Paul and I played, watched and listened. We saw
how the sawyers and the graders went about their work. We felt the textures of freshly cut and seasoned wood, we sniffed the scent of
resin - oak, ash, beech - we knew at first hand the structure, the colour and the grain of each. We learned the story of their
long years of growth in the woodland and how rain and drought and soil and location had affected their development.
This was our life, our father’s life, and the life of three generations before him. Our working destiny was cut, shaped and formed in the
sawmill. Here we breakfasted and lunched together. Here we discussed and argued, sometimes passionately, about every aspect of a sawmillers business.
I remember well the first time I was sent to France to look for new sources of quality Oak. Our stocks had been sadly depleted by the
restoration of a cathedral roof destroyed in a devastating fire. I spent a week driving the four corners of France finally finding a sawmill
with the quality of oak we were looking for. On my return I described the place to my grandfather, retired many years from the business. “Yes”,
He said, “Monsieur Durand owns that mill.” He had done business with that same mill fifty years before I got there and he had found them one of
his best suppliers. The pace of life changes but the knowledge of wood is handed on from one generation to another.
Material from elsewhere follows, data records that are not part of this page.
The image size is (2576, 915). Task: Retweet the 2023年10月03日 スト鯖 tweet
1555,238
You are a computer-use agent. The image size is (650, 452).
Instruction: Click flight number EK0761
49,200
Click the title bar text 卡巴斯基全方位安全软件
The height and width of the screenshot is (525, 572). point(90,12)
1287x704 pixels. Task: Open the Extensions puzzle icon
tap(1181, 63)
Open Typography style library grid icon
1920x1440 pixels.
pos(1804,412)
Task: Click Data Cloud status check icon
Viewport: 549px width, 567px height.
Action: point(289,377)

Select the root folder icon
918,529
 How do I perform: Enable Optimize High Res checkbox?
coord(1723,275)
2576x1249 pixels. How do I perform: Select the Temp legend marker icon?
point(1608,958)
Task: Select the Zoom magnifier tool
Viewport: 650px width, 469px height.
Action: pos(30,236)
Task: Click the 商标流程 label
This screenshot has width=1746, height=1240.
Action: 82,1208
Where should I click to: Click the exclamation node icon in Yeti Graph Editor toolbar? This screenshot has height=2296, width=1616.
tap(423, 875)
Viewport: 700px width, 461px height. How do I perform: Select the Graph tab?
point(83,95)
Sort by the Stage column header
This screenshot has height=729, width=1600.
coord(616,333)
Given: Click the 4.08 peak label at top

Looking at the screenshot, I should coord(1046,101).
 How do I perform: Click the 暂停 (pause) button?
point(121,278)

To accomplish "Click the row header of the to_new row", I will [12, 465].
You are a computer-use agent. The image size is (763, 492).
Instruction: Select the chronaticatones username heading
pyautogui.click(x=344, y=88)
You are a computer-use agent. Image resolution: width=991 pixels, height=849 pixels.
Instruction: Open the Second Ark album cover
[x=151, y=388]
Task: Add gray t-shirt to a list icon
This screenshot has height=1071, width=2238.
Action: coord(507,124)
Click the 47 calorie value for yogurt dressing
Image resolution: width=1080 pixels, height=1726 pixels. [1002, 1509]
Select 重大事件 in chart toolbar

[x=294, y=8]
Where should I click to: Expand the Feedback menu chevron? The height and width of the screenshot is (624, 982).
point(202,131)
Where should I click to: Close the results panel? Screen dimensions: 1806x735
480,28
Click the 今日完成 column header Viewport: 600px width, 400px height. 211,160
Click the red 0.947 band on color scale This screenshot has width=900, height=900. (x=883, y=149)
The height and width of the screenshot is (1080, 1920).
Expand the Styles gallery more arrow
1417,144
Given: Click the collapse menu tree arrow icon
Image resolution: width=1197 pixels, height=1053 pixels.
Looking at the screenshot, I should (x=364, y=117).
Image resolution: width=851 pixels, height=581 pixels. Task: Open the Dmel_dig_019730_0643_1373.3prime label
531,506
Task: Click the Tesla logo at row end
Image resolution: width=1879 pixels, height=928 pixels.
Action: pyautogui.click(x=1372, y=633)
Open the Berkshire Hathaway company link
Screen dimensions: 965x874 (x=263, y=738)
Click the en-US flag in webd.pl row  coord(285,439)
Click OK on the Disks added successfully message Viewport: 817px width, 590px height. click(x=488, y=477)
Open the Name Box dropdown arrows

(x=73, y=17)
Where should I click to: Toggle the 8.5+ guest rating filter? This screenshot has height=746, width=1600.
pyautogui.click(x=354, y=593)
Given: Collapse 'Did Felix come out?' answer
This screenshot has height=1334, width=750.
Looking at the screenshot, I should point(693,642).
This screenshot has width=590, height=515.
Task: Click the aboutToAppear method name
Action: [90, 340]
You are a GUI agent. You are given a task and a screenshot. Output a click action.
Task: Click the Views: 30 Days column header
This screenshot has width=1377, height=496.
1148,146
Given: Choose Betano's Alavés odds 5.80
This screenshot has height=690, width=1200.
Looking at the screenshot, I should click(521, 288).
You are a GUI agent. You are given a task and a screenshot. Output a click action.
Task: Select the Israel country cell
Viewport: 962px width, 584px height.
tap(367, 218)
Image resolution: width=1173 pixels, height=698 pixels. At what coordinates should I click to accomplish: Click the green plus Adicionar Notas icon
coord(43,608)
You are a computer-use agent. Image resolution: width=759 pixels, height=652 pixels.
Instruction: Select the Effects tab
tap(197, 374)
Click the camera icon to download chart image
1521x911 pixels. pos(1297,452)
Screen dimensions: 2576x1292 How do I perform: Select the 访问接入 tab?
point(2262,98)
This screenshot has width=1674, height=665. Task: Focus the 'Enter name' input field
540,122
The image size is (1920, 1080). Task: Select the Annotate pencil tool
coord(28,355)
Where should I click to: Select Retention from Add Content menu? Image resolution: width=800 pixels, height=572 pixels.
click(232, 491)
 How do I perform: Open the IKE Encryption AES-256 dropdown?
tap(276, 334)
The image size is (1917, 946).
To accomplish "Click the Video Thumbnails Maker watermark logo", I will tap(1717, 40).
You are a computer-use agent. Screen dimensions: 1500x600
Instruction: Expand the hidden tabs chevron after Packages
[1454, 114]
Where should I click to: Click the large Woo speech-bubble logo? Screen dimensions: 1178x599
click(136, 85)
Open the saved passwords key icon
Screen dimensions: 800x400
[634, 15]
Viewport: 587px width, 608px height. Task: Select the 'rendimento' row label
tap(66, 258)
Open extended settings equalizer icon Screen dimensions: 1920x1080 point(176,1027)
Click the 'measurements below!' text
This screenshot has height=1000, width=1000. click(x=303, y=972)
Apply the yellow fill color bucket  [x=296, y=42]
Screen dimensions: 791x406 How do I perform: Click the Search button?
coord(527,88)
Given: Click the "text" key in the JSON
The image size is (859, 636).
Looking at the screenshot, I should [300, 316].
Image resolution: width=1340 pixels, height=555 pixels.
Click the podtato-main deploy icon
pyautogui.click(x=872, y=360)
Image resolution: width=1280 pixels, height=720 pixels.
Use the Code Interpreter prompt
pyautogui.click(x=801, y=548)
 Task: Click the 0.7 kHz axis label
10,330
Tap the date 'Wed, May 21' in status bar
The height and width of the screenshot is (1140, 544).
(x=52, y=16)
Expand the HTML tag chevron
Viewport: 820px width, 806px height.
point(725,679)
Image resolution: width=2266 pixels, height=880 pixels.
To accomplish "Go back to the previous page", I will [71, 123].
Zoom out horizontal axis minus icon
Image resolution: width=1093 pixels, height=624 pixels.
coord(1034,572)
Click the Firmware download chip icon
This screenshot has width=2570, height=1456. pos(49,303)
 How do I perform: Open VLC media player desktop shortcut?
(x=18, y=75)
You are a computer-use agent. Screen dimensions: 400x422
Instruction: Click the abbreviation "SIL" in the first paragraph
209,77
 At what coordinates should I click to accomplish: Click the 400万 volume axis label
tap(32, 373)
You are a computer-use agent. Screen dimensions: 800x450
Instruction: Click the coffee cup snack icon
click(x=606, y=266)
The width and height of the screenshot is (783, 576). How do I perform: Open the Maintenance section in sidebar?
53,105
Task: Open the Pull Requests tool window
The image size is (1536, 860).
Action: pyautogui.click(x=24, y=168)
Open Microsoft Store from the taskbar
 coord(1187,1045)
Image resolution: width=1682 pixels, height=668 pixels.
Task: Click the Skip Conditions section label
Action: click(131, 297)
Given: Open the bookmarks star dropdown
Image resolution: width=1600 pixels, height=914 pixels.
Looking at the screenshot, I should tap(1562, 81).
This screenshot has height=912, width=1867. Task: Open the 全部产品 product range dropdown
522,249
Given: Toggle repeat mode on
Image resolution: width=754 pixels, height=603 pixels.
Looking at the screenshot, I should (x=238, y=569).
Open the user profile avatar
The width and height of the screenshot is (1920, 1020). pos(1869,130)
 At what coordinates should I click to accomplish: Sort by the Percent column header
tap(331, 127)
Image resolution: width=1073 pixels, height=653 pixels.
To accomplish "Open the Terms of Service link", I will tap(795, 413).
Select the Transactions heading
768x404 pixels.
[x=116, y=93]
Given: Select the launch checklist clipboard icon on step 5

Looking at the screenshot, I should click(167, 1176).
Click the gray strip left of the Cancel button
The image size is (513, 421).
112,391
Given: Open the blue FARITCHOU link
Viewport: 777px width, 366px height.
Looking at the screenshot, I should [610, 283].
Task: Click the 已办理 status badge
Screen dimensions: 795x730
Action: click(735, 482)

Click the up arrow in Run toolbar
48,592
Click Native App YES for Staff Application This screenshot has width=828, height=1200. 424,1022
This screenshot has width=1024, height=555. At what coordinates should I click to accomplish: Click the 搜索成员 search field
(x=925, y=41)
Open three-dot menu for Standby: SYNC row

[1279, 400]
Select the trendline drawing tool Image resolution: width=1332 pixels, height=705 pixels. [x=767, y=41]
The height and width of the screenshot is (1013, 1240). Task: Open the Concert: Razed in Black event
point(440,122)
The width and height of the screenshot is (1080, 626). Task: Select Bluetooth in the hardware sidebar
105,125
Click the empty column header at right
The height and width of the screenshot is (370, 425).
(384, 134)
Paul and I started to buy in France in the early 1980’s and it’s not just brotherly love when I say that I believe that there is no-one in the
UK with the knowledge of French sawmills that Paul has. Wood is like wine, and different trees grown in different regions produce different
grades of timber. To Paul knowledge of wood is a sixth sense.
Our work here at Venables Brothers is based on a knowledge of and lifelong passion for our material. This is rooted in generations of
experience with a hefty wedge of professionalism thrown in.